Description of the task
Pull out all lines from the listing below in which the word "Momentum" appears.

--- Available records Enclosed Below ---

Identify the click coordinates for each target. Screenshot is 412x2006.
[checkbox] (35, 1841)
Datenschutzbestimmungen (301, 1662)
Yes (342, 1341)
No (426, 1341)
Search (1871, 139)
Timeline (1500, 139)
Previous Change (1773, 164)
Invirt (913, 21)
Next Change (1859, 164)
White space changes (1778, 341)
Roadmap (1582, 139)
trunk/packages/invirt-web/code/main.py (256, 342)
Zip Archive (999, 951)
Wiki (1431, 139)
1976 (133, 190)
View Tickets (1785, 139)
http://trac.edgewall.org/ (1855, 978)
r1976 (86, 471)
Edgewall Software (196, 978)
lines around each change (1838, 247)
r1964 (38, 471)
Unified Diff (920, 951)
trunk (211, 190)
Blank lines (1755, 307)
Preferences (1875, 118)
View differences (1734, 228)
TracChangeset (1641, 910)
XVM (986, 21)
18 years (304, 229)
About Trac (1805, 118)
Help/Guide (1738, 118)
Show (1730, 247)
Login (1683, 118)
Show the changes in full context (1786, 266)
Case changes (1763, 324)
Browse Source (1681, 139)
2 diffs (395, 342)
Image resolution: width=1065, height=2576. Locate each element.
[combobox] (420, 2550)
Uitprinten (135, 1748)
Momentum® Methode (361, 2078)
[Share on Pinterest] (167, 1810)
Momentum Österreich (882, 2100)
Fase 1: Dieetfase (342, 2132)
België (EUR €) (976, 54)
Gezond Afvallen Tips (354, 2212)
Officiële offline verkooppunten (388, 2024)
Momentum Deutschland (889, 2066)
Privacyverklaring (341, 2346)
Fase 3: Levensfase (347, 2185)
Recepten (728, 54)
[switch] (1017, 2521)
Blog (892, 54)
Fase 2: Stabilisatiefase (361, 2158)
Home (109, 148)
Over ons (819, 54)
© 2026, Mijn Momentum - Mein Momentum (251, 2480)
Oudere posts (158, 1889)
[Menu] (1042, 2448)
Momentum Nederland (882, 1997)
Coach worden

--- End of Enclosed Available records ---

Answer to the problem
Momentum® Methode (361, 2078)
Momentum Österreich (882, 2100)
Momentum Deutschland (889, 2066)
© 2026, Mijn Momentum - Mein Momentum (251, 2480)
Momentum Nederland (882, 1997)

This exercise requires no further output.